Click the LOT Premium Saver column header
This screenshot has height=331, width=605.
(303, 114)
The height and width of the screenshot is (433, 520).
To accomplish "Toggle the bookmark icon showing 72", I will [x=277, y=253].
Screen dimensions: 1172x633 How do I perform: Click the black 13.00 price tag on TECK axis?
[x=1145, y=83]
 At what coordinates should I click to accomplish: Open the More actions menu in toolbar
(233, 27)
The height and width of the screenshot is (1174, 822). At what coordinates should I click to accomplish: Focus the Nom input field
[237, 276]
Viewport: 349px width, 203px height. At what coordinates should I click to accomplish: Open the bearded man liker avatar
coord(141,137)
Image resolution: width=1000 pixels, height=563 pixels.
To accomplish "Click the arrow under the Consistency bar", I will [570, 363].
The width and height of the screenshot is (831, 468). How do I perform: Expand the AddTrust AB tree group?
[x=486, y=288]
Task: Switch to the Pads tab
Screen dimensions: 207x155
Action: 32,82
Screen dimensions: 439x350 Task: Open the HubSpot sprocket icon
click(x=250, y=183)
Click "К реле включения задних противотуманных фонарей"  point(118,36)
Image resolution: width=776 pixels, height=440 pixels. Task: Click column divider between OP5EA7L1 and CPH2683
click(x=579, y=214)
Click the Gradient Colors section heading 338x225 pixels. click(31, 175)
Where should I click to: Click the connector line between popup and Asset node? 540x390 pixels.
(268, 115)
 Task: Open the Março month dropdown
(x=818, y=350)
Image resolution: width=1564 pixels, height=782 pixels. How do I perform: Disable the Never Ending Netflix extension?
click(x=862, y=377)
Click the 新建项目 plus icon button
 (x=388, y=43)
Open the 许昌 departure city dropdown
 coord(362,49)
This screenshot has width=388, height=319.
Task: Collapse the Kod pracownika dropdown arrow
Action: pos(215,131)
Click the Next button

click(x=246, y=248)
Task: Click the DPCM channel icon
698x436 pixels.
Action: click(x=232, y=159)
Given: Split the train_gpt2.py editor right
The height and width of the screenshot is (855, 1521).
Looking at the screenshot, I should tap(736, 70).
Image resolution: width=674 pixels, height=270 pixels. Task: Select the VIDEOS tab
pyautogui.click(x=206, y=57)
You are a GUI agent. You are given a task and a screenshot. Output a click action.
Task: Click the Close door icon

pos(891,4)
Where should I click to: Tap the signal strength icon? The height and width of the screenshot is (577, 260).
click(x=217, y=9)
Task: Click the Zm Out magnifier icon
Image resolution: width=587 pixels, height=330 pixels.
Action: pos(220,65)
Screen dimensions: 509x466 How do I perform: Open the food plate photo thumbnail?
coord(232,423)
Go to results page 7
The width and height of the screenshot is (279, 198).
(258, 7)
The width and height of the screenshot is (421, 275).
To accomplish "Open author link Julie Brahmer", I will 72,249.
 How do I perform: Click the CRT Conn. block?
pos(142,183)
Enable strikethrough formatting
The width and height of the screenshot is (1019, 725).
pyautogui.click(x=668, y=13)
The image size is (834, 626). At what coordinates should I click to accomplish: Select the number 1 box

Instrucción: Cambia "Image resolution" por "Image size" en todas las líneas de arriba y escríbelas de nuevo sin alterar nada más.

Ejercicio resuelto:
Click the LOT Premium Saver column header
This screenshot has height=331, width=605.
(303, 114)
The height and width of the screenshot is (433, 520).
To accomplish "Toggle the bookmark icon showing 72", I will [x=277, y=253].
Screen dimensions: 1172x633 How do I perform: Click the black 13.00 price tag on TECK axis?
[x=1145, y=83]
 At what coordinates should I click to accomplish: Open the More actions menu in toolbar
(233, 27)
The height and width of the screenshot is (1174, 822). At what coordinates should I click to accomplish: Focus the Nom input field
[237, 276]
Viewport: 349px width, 203px height. At what coordinates should I click to accomplish: Open the bearded man liker avatar
coord(141,137)
Image size: width=1000 pixels, height=563 pixels.
To accomplish "Click the arrow under the Consistency bar", I will [570, 363].
The width and height of the screenshot is (831, 468). How do I perform: Expand the AddTrust AB tree group?
[x=486, y=288]
Task: Switch to the Pads tab
Screen dimensions: 207x155
Action: 32,82
Screen dimensions: 439x350 Task: Open the HubSpot sprocket icon
click(x=250, y=183)
Click "К реле включения задних противотуманных фонарей"  point(118,36)
Image size: width=776 pixels, height=440 pixels. Task: Click column divider between OP5EA7L1 and CPH2683
click(x=579, y=214)
Click the Gradient Colors section heading 338x225 pixels. click(31, 175)
Where should I click to: Click the connector line between popup and Asset node? 540x390 pixels.
(268, 115)
 Task: Open the Março month dropdown
(x=818, y=350)
Image size: width=1564 pixels, height=782 pixels. How do I perform: Disable the Never Ending Netflix extension?
click(x=862, y=377)
Click the 新建项目 plus icon button
 (x=388, y=43)
Open the 许昌 departure city dropdown
 coord(362,49)
This screenshot has width=388, height=319.
Task: Collapse the Kod pracownika dropdown arrow
Action: pos(215,131)
Click the Next button

click(x=246, y=248)
Task: Click the DPCM channel icon
698x436 pixels.
Action: click(x=232, y=159)
Given: Split the train_gpt2.py editor right
The height and width of the screenshot is (855, 1521).
Looking at the screenshot, I should tap(736, 70).
Image size: width=674 pixels, height=270 pixels. Task: Select the VIDEOS tab
pyautogui.click(x=206, y=57)
You are a GUI agent. You are given a task and a screenshot. Output a click action.
Task: Click the Close door icon

pos(891,4)
Where should I click to: Tap the signal strength icon? The height and width of the screenshot is (577, 260).
click(x=217, y=9)
Task: Click the Zm Out magnifier icon
Image size: width=587 pixels, height=330 pixels.
Action: pos(220,65)
Screen dimensions: 509x466 How do I perform: Open the food plate photo thumbnail?
coord(232,423)
Go to results page 7
The width and height of the screenshot is (279, 198).
(258, 7)
The width and height of the screenshot is (421, 275).
To accomplish "Open author link Julie Brahmer", I will 72,249.
 How do I perform: Click the CRT Conn. block?
pos(142,183)
Enable strikethrough formatting
The width and height of the screenshot is (1019, 725).
pyautogui.click(x=668, y=13)
The image size is (834, 626). At what coordinates should I click to accomplish: Select the number 1 box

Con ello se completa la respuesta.